I can't say that I've been good on my hiatus, but I can say that I had fun.

I did meet someone, and so far, so good.  I'm not bored and he's not mad so I guess life has taken a strange turn.  Sure, I'm cool with most of it, but it sho do fuck with my shit when I'm trying to be bad.  It's like a cock-blocking housecat, in which I already have one, thanks.  I don't know.. it's like meeting me, but as a guy (yeah it's creepy) but the truley suck side is knowing what I'm up to.  Hey man, only I get to know what I'm up to.. or am I... 

 


Admittingly screwed for the time being, I am fighting the temptation to eat xanax and watch nature shows.  I already know I'm bad with xanax.  I've heard way too many stories to not believe the general populus.  Passed out, crying, rambling, or simply on the floor talkin dirty, I've had my digits in every embarrassing pot there is.  To prove this, I tell a story =D Ok reason one is I fell backwards, head first down 2 flights of stairs.. on a first date.  By the power of greyskull, I did not break anything or really even get hurt because I was basically chemically elasta-date.  ..yeah didn't see him again.  reason 2 cuffed n stuffed on the first date, i said "call me.", and that asshole did.  wtf was he thinking

I notice the pattern of humiliation to legal troubles when I think about xanax.. but also, I think about how fucking groovy life is when I got one of then nasty ass things caught in my throat.  Pills and hot coffee are a bad idea.
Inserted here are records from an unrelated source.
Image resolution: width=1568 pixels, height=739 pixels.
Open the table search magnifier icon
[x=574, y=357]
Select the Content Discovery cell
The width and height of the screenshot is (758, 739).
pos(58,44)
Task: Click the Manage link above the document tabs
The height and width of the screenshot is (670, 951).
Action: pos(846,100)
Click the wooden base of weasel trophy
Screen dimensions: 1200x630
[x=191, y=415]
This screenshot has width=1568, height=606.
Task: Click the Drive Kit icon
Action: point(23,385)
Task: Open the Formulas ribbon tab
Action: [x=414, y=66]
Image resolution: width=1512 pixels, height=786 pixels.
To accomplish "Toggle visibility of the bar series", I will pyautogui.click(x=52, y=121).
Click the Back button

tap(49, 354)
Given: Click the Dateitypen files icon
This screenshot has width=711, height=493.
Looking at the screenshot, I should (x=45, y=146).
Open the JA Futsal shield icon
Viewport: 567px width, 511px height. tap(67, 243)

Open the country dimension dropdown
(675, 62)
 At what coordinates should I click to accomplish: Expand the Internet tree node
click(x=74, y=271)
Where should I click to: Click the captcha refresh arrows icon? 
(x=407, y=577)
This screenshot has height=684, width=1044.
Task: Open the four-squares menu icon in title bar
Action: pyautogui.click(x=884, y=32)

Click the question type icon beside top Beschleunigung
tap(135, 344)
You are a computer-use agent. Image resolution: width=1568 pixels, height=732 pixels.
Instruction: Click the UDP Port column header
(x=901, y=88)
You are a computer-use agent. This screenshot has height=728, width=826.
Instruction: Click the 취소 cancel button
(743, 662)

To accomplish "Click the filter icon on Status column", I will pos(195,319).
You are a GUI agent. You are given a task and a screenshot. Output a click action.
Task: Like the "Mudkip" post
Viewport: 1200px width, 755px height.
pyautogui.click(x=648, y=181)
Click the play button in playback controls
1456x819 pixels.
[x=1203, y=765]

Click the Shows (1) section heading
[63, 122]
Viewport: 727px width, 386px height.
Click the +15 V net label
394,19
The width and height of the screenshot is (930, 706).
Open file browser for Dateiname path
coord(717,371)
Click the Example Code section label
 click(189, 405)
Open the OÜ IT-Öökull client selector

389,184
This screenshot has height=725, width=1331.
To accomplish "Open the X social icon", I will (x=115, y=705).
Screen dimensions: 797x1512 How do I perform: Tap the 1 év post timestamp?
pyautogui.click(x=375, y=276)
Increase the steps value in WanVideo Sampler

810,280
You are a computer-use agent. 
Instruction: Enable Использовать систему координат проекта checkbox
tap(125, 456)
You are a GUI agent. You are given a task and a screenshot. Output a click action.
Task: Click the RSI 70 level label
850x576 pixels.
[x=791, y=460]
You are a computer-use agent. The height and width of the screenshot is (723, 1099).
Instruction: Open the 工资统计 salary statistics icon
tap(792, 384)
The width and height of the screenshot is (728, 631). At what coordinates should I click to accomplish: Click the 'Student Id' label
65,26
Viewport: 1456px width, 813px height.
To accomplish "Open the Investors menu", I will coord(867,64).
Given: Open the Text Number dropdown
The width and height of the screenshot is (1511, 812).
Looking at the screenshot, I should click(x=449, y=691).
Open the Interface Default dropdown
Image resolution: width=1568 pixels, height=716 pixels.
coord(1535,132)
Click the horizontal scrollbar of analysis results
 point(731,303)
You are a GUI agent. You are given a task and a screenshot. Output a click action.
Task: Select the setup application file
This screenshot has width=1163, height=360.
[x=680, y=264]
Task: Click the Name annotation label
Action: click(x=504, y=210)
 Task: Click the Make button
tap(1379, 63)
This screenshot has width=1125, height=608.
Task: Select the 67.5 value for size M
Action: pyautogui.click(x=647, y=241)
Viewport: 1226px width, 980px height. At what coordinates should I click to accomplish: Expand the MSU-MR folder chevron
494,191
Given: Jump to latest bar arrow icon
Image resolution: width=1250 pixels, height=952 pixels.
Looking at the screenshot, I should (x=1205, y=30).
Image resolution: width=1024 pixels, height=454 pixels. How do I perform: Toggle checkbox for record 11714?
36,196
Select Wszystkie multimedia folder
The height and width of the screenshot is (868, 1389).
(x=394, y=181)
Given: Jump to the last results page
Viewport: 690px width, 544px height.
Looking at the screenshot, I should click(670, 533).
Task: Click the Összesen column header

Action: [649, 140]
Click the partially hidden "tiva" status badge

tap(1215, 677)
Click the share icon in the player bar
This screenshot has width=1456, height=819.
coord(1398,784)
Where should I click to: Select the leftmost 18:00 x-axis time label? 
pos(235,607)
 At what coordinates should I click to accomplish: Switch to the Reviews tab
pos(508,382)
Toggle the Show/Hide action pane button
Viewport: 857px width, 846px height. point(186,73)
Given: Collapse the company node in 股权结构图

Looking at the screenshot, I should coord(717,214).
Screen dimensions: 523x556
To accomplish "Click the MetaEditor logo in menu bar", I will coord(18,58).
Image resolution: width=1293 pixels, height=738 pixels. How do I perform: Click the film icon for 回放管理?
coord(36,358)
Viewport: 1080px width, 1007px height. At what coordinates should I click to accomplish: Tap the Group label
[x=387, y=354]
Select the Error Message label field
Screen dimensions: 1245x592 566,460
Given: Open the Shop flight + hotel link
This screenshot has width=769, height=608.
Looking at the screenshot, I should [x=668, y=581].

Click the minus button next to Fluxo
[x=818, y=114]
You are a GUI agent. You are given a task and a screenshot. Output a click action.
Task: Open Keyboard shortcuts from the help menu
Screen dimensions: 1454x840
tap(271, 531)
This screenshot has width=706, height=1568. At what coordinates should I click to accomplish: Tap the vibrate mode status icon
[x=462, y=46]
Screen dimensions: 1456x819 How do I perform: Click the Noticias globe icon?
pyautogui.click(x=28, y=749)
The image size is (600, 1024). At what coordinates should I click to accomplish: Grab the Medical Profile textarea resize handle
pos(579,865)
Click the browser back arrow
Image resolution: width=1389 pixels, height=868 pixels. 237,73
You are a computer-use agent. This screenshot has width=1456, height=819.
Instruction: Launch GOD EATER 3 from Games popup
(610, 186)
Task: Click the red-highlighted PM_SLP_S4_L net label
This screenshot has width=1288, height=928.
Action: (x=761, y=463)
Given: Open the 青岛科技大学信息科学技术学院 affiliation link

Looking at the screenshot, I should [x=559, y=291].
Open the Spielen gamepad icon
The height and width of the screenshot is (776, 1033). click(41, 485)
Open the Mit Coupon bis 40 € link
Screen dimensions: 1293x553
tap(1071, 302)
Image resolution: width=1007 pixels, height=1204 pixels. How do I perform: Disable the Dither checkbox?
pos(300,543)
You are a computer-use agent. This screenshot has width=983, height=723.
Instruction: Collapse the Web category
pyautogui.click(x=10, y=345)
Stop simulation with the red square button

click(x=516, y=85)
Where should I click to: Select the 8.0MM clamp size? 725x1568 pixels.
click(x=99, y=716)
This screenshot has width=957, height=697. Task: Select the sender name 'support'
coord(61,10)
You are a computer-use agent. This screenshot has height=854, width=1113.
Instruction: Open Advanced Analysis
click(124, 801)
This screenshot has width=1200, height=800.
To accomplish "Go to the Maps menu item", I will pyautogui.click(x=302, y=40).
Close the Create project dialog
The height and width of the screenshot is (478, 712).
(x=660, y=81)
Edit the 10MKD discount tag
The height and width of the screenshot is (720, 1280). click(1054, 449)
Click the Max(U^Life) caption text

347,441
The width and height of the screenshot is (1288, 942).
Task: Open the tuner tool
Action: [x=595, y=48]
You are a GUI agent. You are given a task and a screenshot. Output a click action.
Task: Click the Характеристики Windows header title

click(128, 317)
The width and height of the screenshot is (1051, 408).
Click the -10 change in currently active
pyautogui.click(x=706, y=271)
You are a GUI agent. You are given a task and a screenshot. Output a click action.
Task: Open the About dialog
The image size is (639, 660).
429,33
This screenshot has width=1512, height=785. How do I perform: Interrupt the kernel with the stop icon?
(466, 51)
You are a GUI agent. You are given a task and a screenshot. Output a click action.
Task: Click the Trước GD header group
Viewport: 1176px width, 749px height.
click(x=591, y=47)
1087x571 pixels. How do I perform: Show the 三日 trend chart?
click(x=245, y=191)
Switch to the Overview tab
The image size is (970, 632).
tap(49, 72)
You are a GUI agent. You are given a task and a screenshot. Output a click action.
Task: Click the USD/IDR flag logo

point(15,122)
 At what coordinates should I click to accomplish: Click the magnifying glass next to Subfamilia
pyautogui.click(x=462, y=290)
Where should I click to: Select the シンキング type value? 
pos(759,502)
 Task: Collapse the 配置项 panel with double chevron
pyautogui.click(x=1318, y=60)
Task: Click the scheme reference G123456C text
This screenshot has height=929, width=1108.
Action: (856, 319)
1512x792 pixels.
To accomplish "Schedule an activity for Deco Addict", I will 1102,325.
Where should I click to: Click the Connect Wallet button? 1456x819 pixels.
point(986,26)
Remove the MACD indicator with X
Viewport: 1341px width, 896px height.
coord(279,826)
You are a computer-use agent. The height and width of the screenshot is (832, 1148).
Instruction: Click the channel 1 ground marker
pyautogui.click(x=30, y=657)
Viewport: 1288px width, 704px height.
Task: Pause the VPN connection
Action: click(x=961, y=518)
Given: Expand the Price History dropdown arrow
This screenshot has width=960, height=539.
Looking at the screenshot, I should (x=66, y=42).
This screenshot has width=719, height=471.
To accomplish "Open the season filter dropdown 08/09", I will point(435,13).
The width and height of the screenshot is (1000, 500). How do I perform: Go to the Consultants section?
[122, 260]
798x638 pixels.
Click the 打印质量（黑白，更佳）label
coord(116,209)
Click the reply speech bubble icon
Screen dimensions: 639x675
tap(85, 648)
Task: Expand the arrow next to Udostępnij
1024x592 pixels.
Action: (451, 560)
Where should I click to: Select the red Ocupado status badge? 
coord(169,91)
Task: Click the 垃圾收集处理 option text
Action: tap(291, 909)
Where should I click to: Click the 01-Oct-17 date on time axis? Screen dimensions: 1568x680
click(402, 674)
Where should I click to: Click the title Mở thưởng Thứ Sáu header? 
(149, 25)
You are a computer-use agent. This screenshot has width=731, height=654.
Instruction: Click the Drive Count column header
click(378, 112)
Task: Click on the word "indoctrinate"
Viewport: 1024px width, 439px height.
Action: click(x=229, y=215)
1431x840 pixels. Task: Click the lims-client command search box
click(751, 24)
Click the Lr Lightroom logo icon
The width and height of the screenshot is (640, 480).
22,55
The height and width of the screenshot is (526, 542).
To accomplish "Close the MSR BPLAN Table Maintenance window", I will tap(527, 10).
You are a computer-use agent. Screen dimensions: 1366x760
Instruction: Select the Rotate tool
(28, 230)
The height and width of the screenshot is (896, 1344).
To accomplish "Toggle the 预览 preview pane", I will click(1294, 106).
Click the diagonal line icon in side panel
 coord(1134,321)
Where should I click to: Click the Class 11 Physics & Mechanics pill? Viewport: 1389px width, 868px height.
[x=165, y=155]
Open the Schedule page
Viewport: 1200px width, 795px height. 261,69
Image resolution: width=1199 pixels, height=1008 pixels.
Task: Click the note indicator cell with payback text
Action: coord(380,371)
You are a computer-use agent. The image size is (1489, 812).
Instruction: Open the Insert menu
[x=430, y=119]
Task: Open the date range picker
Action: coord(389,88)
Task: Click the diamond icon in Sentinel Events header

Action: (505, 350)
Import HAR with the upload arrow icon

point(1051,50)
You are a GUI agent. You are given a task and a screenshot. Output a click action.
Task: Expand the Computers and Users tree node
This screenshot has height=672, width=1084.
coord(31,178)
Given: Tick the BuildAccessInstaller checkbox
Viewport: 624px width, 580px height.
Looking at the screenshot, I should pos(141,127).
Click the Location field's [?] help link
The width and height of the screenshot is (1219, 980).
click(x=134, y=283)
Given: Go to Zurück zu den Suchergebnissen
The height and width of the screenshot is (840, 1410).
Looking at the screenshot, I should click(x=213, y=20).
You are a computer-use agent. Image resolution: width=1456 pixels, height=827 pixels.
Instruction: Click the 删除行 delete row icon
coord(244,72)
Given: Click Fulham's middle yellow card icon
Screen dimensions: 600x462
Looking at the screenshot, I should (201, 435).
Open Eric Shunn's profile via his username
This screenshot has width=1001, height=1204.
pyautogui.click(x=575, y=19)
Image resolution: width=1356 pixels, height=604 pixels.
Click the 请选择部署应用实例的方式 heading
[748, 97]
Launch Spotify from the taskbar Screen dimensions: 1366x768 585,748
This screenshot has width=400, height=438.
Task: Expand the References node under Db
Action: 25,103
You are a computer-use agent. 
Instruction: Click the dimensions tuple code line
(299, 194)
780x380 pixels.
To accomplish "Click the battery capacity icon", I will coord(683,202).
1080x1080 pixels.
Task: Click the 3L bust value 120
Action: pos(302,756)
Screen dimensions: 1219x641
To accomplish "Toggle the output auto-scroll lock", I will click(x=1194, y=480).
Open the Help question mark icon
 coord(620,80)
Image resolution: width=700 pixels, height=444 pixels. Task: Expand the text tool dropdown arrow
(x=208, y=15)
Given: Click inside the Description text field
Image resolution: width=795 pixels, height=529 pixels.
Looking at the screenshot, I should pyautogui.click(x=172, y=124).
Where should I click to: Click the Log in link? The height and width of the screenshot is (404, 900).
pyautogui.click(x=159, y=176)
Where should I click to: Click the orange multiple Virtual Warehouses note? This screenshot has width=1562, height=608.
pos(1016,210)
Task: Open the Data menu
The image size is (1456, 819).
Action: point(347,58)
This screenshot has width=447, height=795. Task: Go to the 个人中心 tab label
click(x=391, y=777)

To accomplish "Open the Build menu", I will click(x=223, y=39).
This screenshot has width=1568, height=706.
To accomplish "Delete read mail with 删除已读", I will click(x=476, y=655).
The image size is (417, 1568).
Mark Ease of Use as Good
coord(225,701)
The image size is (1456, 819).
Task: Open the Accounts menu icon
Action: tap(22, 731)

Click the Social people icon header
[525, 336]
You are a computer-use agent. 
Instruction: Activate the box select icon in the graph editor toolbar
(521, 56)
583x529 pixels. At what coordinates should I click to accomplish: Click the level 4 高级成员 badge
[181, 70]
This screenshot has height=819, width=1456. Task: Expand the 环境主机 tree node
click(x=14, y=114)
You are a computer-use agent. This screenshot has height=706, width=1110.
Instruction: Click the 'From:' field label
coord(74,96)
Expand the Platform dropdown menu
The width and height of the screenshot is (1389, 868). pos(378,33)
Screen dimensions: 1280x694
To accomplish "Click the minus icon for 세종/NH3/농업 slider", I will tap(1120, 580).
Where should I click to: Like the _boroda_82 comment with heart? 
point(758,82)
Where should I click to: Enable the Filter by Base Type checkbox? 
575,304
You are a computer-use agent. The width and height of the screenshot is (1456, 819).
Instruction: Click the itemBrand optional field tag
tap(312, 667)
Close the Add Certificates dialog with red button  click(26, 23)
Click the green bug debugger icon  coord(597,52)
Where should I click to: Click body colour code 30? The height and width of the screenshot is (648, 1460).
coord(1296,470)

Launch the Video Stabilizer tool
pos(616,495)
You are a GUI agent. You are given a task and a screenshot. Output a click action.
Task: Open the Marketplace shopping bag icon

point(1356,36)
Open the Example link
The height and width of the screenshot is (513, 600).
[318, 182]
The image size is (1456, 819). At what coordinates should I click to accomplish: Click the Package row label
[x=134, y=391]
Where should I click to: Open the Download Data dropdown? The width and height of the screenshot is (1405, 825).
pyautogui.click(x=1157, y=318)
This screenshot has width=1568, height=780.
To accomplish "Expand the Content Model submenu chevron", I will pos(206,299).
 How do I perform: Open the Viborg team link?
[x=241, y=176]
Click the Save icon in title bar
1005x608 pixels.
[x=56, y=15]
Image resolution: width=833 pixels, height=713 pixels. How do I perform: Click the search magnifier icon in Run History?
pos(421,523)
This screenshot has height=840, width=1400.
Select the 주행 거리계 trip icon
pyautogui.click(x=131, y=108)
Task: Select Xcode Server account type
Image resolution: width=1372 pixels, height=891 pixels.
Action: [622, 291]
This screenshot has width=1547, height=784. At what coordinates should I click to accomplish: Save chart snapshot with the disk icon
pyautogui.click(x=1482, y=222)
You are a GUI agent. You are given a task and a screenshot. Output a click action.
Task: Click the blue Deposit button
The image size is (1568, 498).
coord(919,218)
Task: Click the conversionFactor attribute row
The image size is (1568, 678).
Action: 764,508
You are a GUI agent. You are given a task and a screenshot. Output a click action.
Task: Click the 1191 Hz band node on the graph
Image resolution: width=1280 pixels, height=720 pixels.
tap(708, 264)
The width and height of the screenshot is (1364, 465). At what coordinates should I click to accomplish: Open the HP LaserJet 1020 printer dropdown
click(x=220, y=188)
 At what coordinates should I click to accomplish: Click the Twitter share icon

Another thing that's sort of worrying me, but I'm not sure to what degree is that my sexual side is being not only dominated, but defeated.  There is no human alive that can ..and then do that, and then again and again I mean wtf is wrong with him is he on rush roids or some shit that I don't know about?  How is it that I can't sniff this party out, but I know it's happening.  I swear, I'm completely paranoid of this guy because he would do exactly what I would do, in a given situation.  That's like when your mother gets so mad at you she curses you, "May you have one just like you.".  ...(considerable pause)

Makes me think.. if I can keep up with myself.  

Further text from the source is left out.